Although new technologies such as AI and machine learning will change many aspects of process engineering implementation, other aspects will remain unchanged. For example, the need for pipework with a corresponding design environment will continue to exist in the future. Isometric representations and 3D environments in which developers and decision-makers can move freely offer a new approach to design and implementation before the plant is built. Many problems and obstacles that in the past often only became apparent after commissioning can be recognised and eliminated much more quickly using digital simulations and virtual reality. There is now no alternative to using good tools and powerful CAD software in the design of process plants.
Process engineering is an area of engineering science that deals with the development, design and optimisation of processes that make chemical, physical or biological changes to materials.

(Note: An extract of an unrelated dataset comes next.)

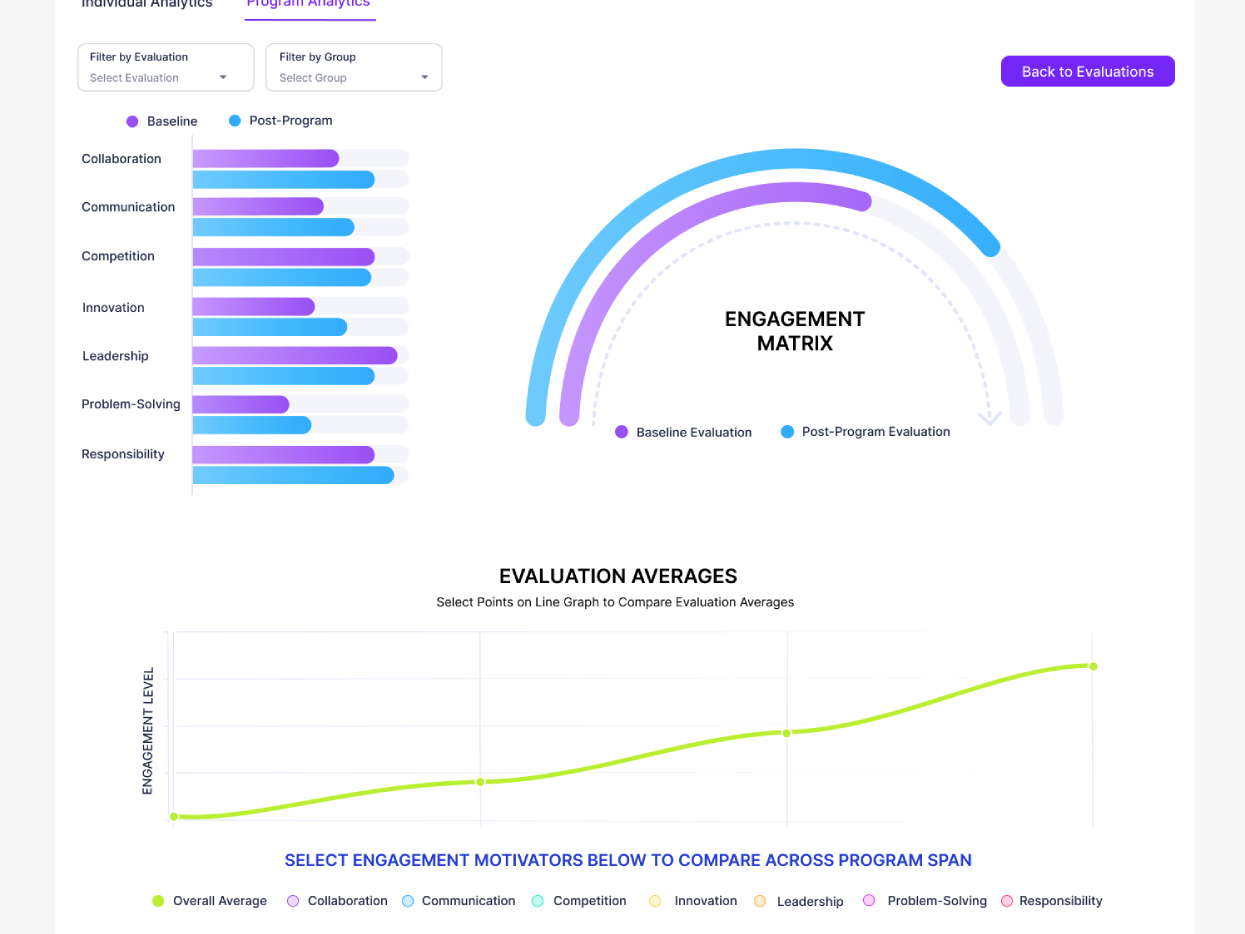1245x934 pixels.
Task: Toggle the Overall Average legend marker
Action: pos(158,901)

The aim is to convert raw materials into more valuable forms, for example in the production of plastics, medicines or food.
The most important areas of application for process engineering include the following industries: food, chemical, pharmaceutical, paper, textile, building materials, waste management, and metal processing.
In disciplinary terms, process engineering is part of mechanical engineering, as it utilises elements of manufacturing technology, energy technology and production technology to change form and/or convert energy.
Process engineering comprises various sub-disciplines, such as mechanical process engineering, thermal process engineering, chemical process engineering, bioprocess engineering and electrochemical process engineering.
Typical challenges in process engineering include scaling up laboratory processes to industrial production, optimising energy efficiency, minimising waste products and emissions, complying with strict regulatory requirements and adapting to changing raw material prices or availability.